RED = @@ # transforms to `RED = 'RED'` GREEN = "dark " + @@.lower() # transforms to `GREEN = "dark " + 'GREEN'.lower()` myclass = type(@@, bases, namespace) # transforms to `myclass = type('myclass', bases, namespace)` # Not all functions expect the name as first argument. result = function(arg, value, @@) # transforms to `result = function(arg, value, 'result')`
If there's no target, it resolves to None:
print(@@) # print(None)
or if people prefer a SyntaxError, I'm okay with that too.
Bikesheddable. I'd be inclined to go with SyntaxError, and make @@ a syntactic construct that is inherently part of the assignment; that way, there's no confusion in other contexts. No big deal either way.
Targets aren't limited to a single bare name.
spam.eggs = @@ # spam.eggs = 'spam.eggs' mylist = @@ # mylist = 'mylist'
mylist[ 2 ] = @@
? I'm inclined to say that the assignment target is reconstructed from the AST, in order to make it consistent (so this would also assign the string 'mylist'). But, again, bikesheddable.
If the key or index is not known at compile-time, it is a syntax error:
mylist[getindex()] = @@ # SyntaxError
Also bikesheddable; I'd actually say that this should assign the string 'mylist[getindex()]', regardless of the value returned by getindex.
Chained assignments transform to a tuple of target names:
spam = eggs = cheese = func(arg, @@) # spam = eggs = cheese = func(arg, ('spam', 'eggs', 'cheese'))
Hmm. Everything else gives you a single string, this one doesn't. I'd actually be inclined to switch around this one and the next one...
Sequence unpacking assignment gets transformed as a single comma-seperated string:
spam.eggs, foo, *bar = func(arg, @@) # spam.eggs, foo, *bar = func(arg, ('spam.eggs,foo,*bar'))
... so that assigning the same thing to multiple names gives you a space-separated string (or equals-separated, "spam=eggs=cheese"), but unpacking gives you a tuple of targets, since it then nicely parallels the result it's expecting from the function. That would mean that:
# This assigns a single string to them all eg "spam eggs cheese" spam = eggs = cheese = @@ # This assigns a string to each one: spam, eggs, cheese = @@ # and is equivalent to: spam = @@; eggs = @@; cheese = @@
Target resolution is performed at compile-time, not runtime. There's no global variable called "@@". That means that this won't work:
code = compile("type(@@, bases, namespaces)", '', 'single') # above transforms to `type(None, bases, namespace)` myclass = eval(code)
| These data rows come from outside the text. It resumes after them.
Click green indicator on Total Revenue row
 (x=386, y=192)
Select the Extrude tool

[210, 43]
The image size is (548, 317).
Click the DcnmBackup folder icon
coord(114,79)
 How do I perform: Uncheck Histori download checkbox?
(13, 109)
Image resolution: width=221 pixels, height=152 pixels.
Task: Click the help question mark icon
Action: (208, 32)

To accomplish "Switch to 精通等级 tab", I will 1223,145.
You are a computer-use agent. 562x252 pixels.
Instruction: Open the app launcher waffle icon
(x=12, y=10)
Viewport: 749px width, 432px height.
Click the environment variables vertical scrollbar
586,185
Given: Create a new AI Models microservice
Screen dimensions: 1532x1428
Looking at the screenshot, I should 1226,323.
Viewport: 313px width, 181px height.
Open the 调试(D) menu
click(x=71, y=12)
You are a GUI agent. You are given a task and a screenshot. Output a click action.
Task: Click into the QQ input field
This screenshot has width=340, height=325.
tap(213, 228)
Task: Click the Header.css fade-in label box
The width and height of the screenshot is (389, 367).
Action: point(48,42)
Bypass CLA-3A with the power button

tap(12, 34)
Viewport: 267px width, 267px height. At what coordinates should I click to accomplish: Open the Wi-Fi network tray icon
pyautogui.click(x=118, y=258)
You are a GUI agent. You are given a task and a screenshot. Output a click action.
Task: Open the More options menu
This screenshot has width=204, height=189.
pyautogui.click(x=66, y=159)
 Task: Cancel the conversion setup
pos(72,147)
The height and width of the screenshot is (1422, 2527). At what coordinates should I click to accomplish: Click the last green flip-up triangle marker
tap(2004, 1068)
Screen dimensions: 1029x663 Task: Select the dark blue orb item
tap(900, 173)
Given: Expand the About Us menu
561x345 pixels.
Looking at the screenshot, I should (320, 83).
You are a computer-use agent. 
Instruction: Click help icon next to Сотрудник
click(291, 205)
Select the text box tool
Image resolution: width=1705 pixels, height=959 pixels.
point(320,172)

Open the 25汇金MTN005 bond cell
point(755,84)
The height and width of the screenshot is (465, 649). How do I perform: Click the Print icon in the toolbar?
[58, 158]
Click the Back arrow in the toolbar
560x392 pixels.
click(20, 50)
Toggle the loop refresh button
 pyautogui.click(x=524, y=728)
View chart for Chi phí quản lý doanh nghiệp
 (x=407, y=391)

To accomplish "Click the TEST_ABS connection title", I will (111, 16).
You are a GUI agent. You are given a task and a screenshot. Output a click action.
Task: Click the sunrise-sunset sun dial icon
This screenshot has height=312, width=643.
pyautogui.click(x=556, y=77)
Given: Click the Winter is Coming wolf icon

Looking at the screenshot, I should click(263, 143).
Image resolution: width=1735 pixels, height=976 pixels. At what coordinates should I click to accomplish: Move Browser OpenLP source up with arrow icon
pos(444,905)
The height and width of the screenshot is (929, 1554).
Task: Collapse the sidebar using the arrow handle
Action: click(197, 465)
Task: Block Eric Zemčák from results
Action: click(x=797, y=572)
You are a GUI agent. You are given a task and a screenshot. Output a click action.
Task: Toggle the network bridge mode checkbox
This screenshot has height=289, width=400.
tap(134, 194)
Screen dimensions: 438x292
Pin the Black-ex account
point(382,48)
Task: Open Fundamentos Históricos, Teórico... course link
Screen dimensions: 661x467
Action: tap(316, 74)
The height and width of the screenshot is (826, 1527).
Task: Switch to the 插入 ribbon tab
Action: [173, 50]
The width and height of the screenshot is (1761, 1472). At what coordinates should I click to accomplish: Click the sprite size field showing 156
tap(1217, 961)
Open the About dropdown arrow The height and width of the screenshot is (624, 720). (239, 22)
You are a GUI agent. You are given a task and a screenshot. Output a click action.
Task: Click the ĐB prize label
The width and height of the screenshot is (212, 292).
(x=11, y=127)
But I think that restriction is fine.
This has the same sort of value as the C preprocessor stringification operator. It's incredibly handy in making self-referential statements. Python has places where that happens by magic (class and function definitions), but if you want to create your own function that gets the same benefit.... well.... there's __set_name__ if your thing gets put into a class, but otherwise you have to repeat the name.
1) Is this restricted to the "=" assignment operator, or will other operators trigger this too? x += f(@@) # ? if x := f(@@): # ?
2) What about other forms of assignment? for spam in foo(@@): # ? with open(@@ + ".json") as config: # ? from sys import @@ as argv # okay that's just stupid
3) Is this a string literal, or a magic token that happens to evaluate as a string? x = @@ ".json" # Legal if @@ is a string literal
No wrong answers. (Well, unless you say "tomato". That is a very wrong answer to a yes/no question.)
I'm liking this. It might mean that class syntax and decorator abuse become less necessary as ways to get around name duplication.